━━━━━ Data for analysis
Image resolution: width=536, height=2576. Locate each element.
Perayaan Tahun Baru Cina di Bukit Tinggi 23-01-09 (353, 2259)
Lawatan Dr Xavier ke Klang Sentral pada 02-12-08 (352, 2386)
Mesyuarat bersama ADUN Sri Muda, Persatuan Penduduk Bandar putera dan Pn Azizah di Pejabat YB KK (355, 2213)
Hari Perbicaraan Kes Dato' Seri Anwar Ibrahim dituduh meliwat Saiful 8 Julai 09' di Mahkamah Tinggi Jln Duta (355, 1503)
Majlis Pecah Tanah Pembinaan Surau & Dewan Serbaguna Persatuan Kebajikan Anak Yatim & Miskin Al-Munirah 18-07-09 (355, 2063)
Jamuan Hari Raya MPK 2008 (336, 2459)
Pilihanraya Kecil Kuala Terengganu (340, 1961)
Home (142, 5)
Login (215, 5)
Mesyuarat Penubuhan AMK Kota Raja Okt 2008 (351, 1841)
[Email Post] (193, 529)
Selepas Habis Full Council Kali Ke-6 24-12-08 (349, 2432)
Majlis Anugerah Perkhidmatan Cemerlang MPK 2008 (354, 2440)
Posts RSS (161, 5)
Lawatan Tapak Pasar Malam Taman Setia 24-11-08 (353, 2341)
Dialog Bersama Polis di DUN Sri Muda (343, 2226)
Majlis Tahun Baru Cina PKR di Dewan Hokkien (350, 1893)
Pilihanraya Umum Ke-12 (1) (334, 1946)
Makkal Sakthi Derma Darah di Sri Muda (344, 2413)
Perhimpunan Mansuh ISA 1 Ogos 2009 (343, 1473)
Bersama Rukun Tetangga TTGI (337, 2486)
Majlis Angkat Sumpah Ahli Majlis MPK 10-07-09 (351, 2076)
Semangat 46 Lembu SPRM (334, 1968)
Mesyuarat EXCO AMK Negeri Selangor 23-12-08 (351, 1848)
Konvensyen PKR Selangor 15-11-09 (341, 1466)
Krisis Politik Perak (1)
━━━━━━━━━━
:: What you should do ::
As the answer, set down only the lines from the data above between the one holding "Perayaan Tahun Baru" and the one holding "Majlis Anugerah Perkhidmatan", inclusive, exactly as they read.

:: Answer below ::
Perayaan Tahun Baru Cina di Bukit Tinggi 23-01-09 (353, 2259)
Lawatan Dr Xavier ke Klang Sentral pada 02-12-08 (352, 2386)
Mesyuarat bersama ADUN Sri Muda, Persatuan Penduduk Bandar putera dan Pn Azizah di Pejabat YB KK (355, 2213)
Hari Perbicaraan Kes Dato' Seri Anwar Ibrahim dituduh meliwat Saiful 8 Julai 09' di Mahkamah Tinggi Jln Duta (355, 1503)
Majlis Pecah Tanah Pembinaan Surau & Dewan Serbaguna Persatuan Kebajikan Anak Yatim & Miskin Al-Munirah 18-07-09 (355, 2063)
Jamuan Hari Raya MPK 2008 (336, 2459)
Pilihanraya Kecil Kuala Terengganu (340, 1961)
Home (142, 5)
Login (215, 5)
Mesyuarat Penubuhan AMK Kota Raja Okt 2008 (351, 1841)
[Email Post] (193, 529)
Selepas Habis Full Council Kali Ke-6 24-12-08 (349, 2432)
Majlis Anugerah Perkhidmatan Cemerlang MPK 2008 (354, 2440)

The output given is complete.